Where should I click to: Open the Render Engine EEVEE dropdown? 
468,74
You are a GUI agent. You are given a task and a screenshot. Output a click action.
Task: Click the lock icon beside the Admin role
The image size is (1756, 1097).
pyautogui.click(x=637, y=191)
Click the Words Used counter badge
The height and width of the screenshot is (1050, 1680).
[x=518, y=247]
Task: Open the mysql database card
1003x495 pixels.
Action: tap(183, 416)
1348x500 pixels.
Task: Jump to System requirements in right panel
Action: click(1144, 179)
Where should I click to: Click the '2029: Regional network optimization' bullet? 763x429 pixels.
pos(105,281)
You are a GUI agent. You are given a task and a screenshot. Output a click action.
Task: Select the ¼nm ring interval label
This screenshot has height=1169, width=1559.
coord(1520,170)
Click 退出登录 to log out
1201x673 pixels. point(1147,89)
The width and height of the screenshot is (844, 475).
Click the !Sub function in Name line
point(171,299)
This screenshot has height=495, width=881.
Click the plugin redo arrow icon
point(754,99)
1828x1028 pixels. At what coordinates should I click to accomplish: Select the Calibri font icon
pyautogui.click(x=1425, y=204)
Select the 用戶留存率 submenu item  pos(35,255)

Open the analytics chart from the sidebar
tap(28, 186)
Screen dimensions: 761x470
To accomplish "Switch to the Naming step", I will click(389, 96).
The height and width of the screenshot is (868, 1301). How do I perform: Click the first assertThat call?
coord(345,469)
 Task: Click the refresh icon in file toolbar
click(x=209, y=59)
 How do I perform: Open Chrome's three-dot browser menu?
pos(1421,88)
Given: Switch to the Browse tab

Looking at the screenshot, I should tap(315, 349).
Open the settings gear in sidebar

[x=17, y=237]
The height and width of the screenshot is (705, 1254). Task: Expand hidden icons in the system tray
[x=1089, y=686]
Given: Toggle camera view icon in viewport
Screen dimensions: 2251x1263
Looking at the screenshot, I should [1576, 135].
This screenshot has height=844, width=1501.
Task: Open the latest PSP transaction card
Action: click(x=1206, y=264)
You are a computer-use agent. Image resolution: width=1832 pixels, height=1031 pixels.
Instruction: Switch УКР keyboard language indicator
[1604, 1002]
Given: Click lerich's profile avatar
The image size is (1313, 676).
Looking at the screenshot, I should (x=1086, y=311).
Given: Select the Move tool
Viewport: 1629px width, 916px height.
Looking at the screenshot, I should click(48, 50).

• [EXERCISE INSTRUCTIONS]
Reproduce only what lies between the start of the listing above and the end of the line containing "Task: Open the mysql database card", keeping every line exact.

• [ANSWER TO THIS EXERCISE]
Where should I click to: Open the Render Engine EEVEE dropdown? 
468,74
You are a GUI agent. You are given a task and a screenshot. Output a click action.
Task: Click the lock icon beside the Admin role
The image size is (1756, 1097).
pyautogui.click(x=637, y=191)
Click the Words Used counter badge
The height and width of the screenshot is (1050, 1680).
[x=518, y=247]
Task: Open the mysql database card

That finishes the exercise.